— Exercise task 1 —
Print the family stories excerpt from "Deciding that he" to "glad I missed." without any changes.

— Excerpted passage —
-=-=-
The left hand side of the car crumpled upon impact and since the front wheel was at its full right turning circle, it took the initial impact, ripping the wheel from its axle, sending us bouncing back onto the road.  He stared at the wheel in terror.  In a feat of sheer panic he tried to push the wheel straight again in the vain hope that he would somehow be able to fix the smashed axle, wheel and steering arm with nothing more than 30 lbs of hand shoving.  As surprising as it was to us, this did not work and the wheel remained in it’s bonk position.  


Deciding that he needed time to think of a way out of the current situation, he sent me down to the town to make the phone call to my father.  It went as well as you might expect.

First he threatened to call the police on us.  Then he accused me of being the driver.  Then he told us that we would be paying for the repairs.  Then he threatened to kill us.  Finally, he asked if we were hurt in the crash. 


By the time I got back up to the car, my father had already arrived.  That is one conversation I’m glad I missed.  

As a funny add on to this story, my father did actually set my brother’s car on fire 2 years later.  He said it was an accident…



The Ghosts of Christmas Past
Christmas has always been a fun time in my household.  Full of good food, presents, happiness and joy.  However sometimes things can go a little wrong.  For example, there was a two year period where my brother was either studying or between jobs.  This resulted in a brief moment in history that shall forever be remembered as the most imaginative and cheap period of his life.

With Christmas looming and no cash to speak of, my brother started to panic when it came to buying presents for the family.  Most of us were old enough to understand the situation and not be overly concerned with material possession.  But we also had a younger sister who, it turned out, really liked material possessions.  So my brother did what any normal person would do when confronted with this dilemma. 


The first year he decided to play it safe when it came to buying our sister a cheap present.  Since he only had 50p, then 50p is what he would spend.  Now it’s pretty obvious that you can’t buy much for 50p and you’re probably thinking that he got super creative and spend the money on craft paper or something and wrote her a poem detailing his affection for his little sister at this special time of year.  Well, you would be wrong.
-=-=-
— Excerpted data —

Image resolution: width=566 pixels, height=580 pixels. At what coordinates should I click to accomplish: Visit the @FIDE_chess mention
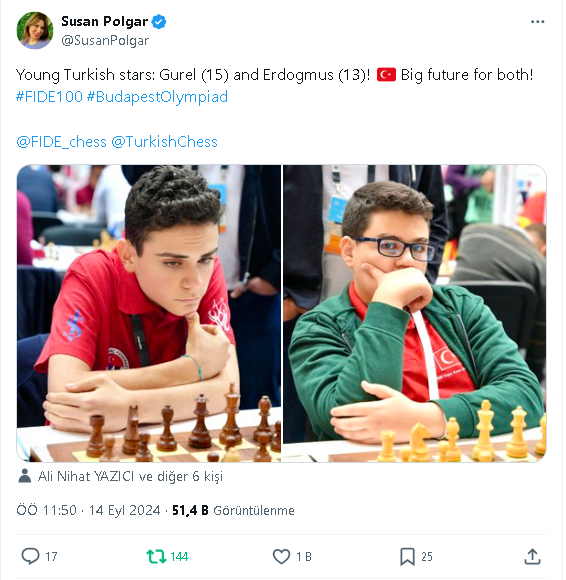[x=61, y=142]
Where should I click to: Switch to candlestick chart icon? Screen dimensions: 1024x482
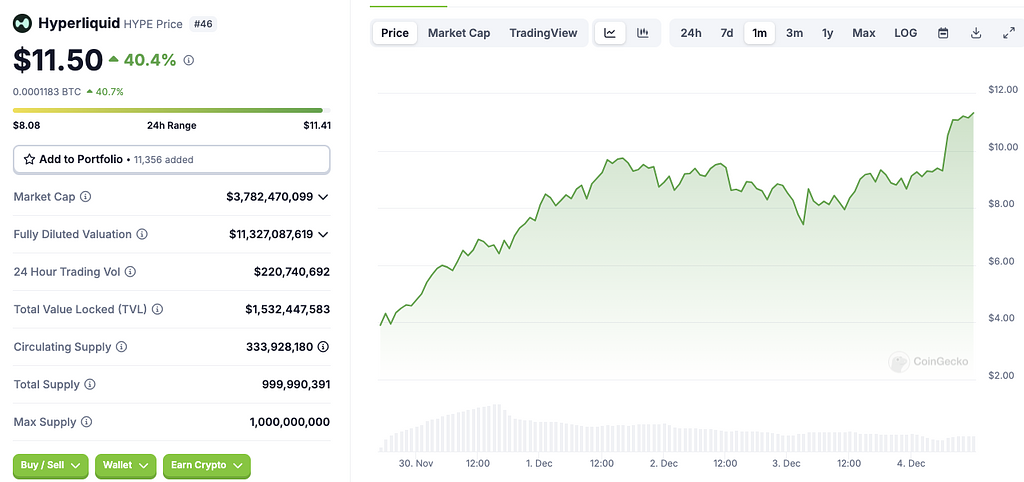coord(643,33)
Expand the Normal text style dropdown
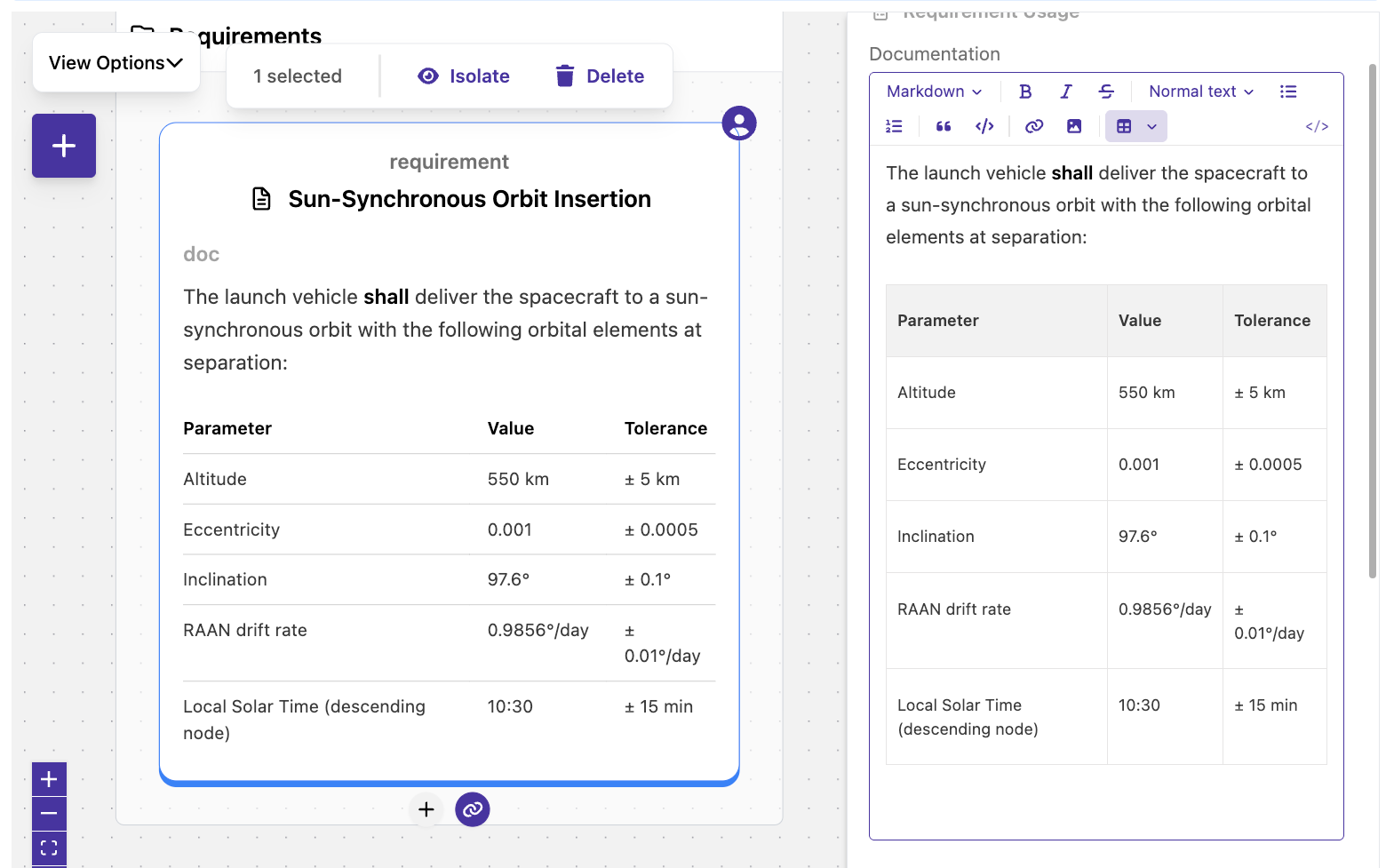 click(1200, 92)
-=-=-
— Exercise task 2 —
Scale the listing by rewriting all of its lines, requests included. Multiply every click coordinate in the answers by 0.35 and round each result to a whole number, with halves rounding up. Leave the resolutions and dimensions in the requests unchanged, and omit the pictures.

— Expected answer 1 —
Deciding that he needed time to think of a way out of the current situation, he sent me down to the town to make the phone call to my father.  It went as well as you might expect.

First he threatened to call the police on us.  Then he accused me of being the driver.  Then he told us that we would be paying for the repairs.  Then he threatened to kill us.  Finally, he asked if we were hurt in the crash. 


By the time I got back up to the car, my father had already arrived.  That is one conversation I’m glad I missed.

— Expected answer 2 —
Image resolution: width=566 pixels, height=580 pixels. At what coordinates should I click to accomplish: Visit the @FIDE_chess mention
[x=21, y=50]
Where should I click to: Switch to candlestick chart icon? Screen dimensions: 1024x482
coord(225,12)
Expand the Normal text style dropdown
 click(420, 32)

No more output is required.